| Requirement |
Begin at the line that holds "Task: Click the score blank field" and copy each line exactly until the data below ends, including that last line but no pictures.

= Beginning of Section =

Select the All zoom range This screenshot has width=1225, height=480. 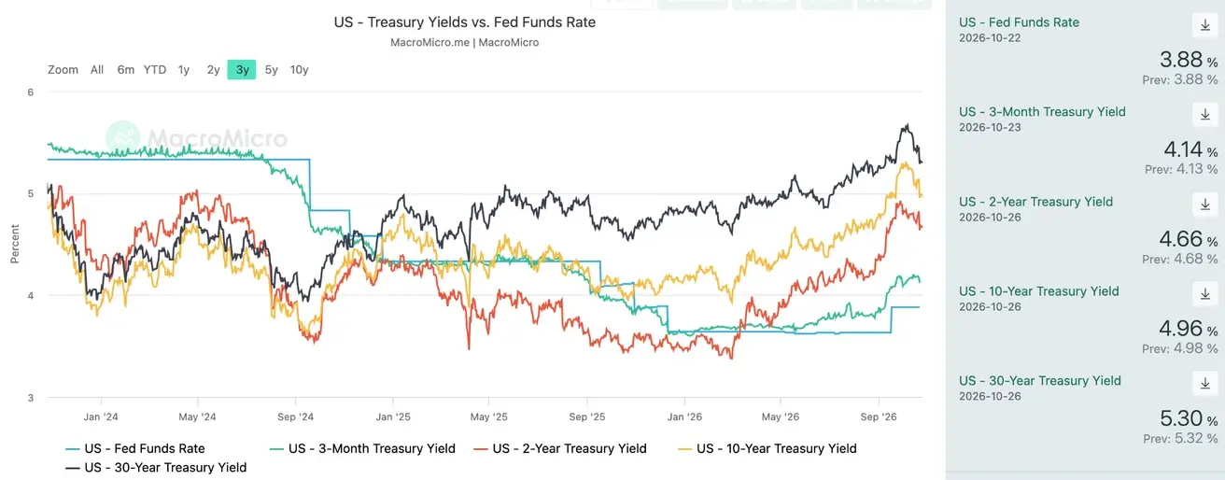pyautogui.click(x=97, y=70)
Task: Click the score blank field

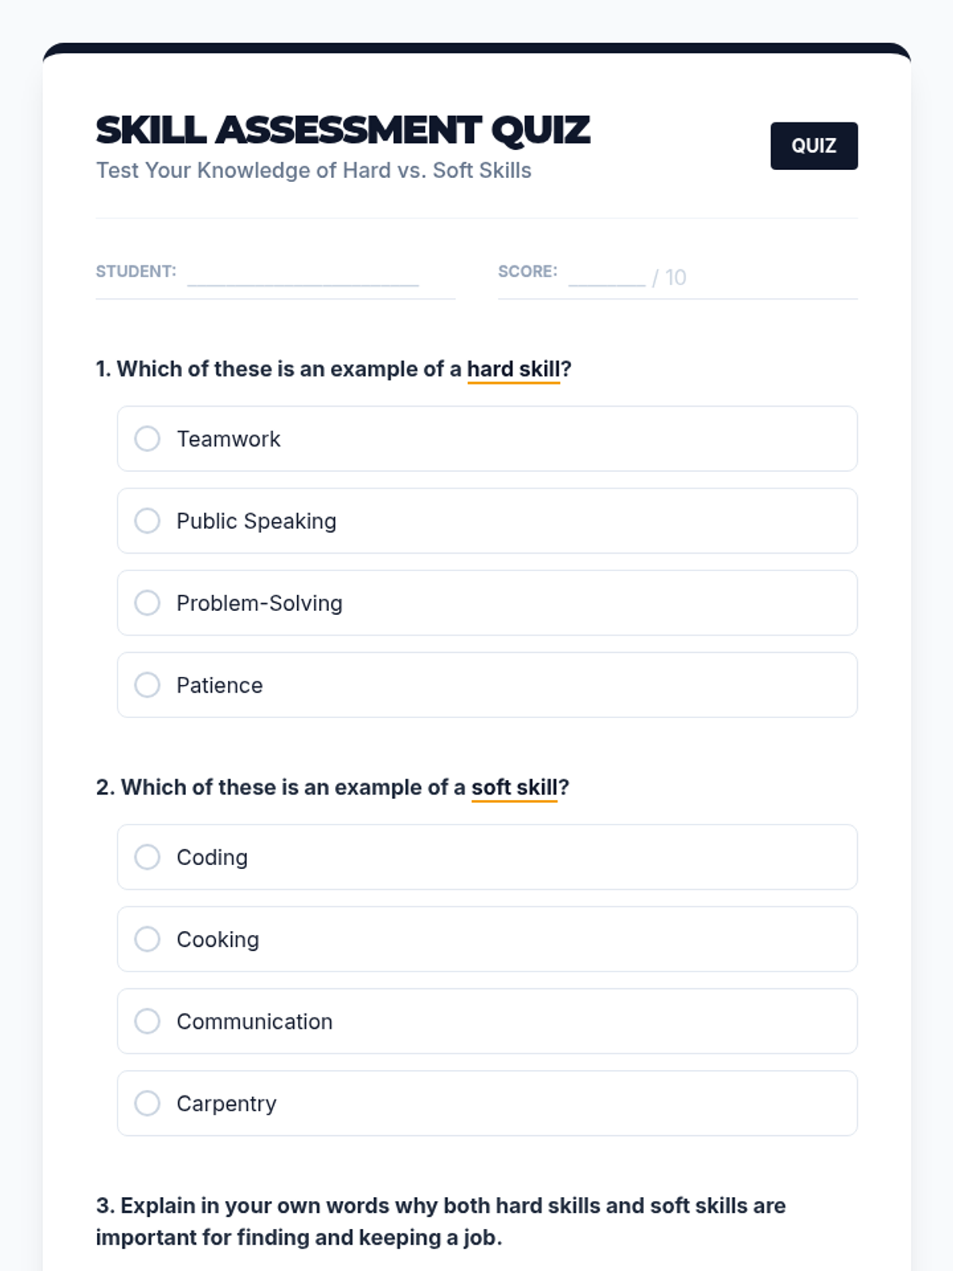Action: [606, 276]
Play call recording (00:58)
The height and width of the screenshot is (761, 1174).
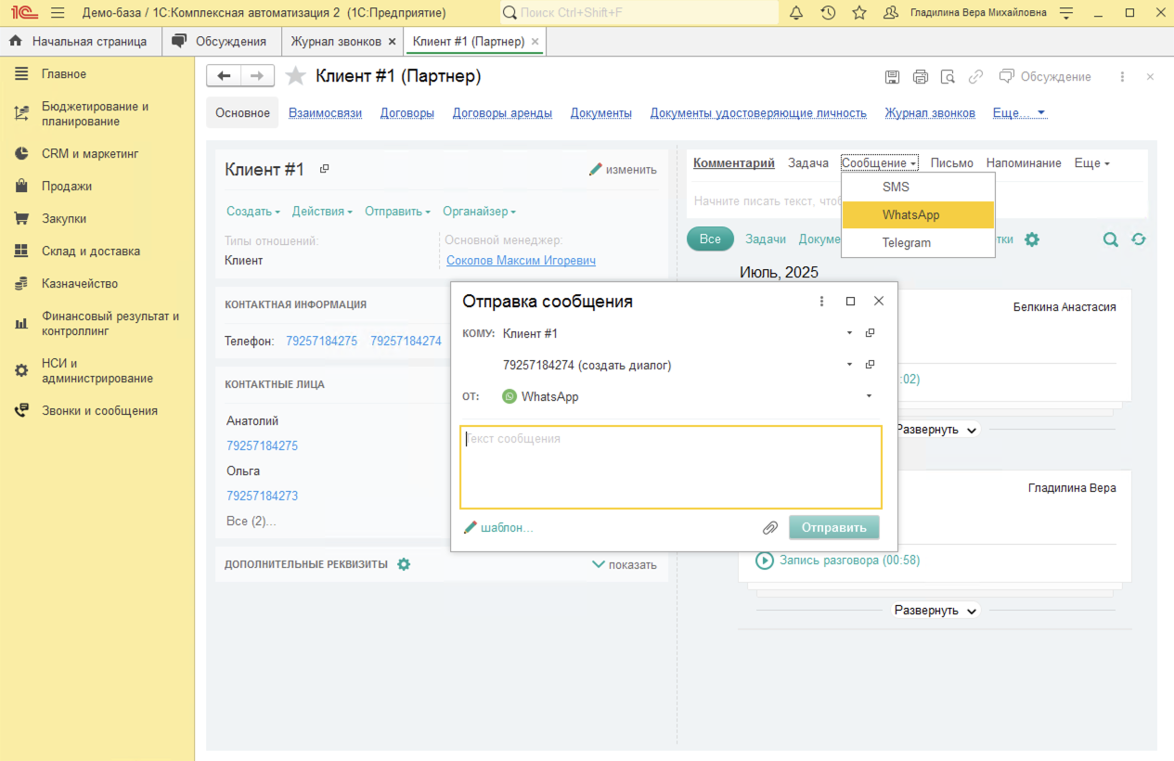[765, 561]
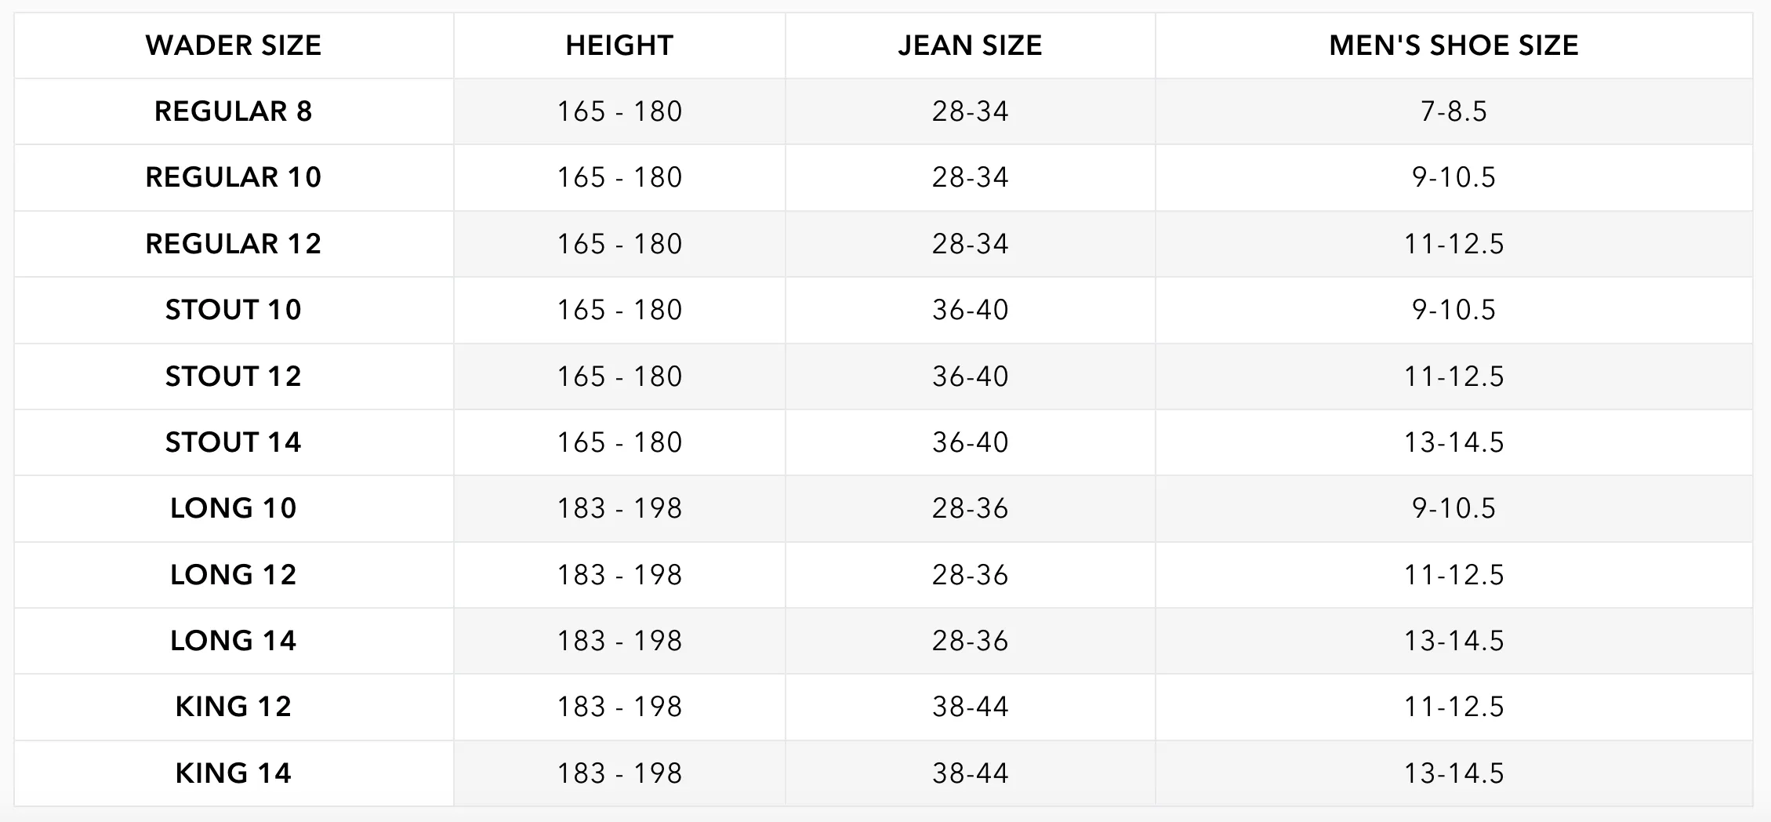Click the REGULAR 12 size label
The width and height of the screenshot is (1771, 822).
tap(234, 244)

= End of Section =

| Written response |
Task: Click the score blank field

Action: [606, 276]
Play call recording (00:58)
The height and width of the screenshot is (761, 1174).
[765, 561]
Click the REGULAR 12 size label
The width and height of the screenshot is (1771, 822).
tap(234, 244)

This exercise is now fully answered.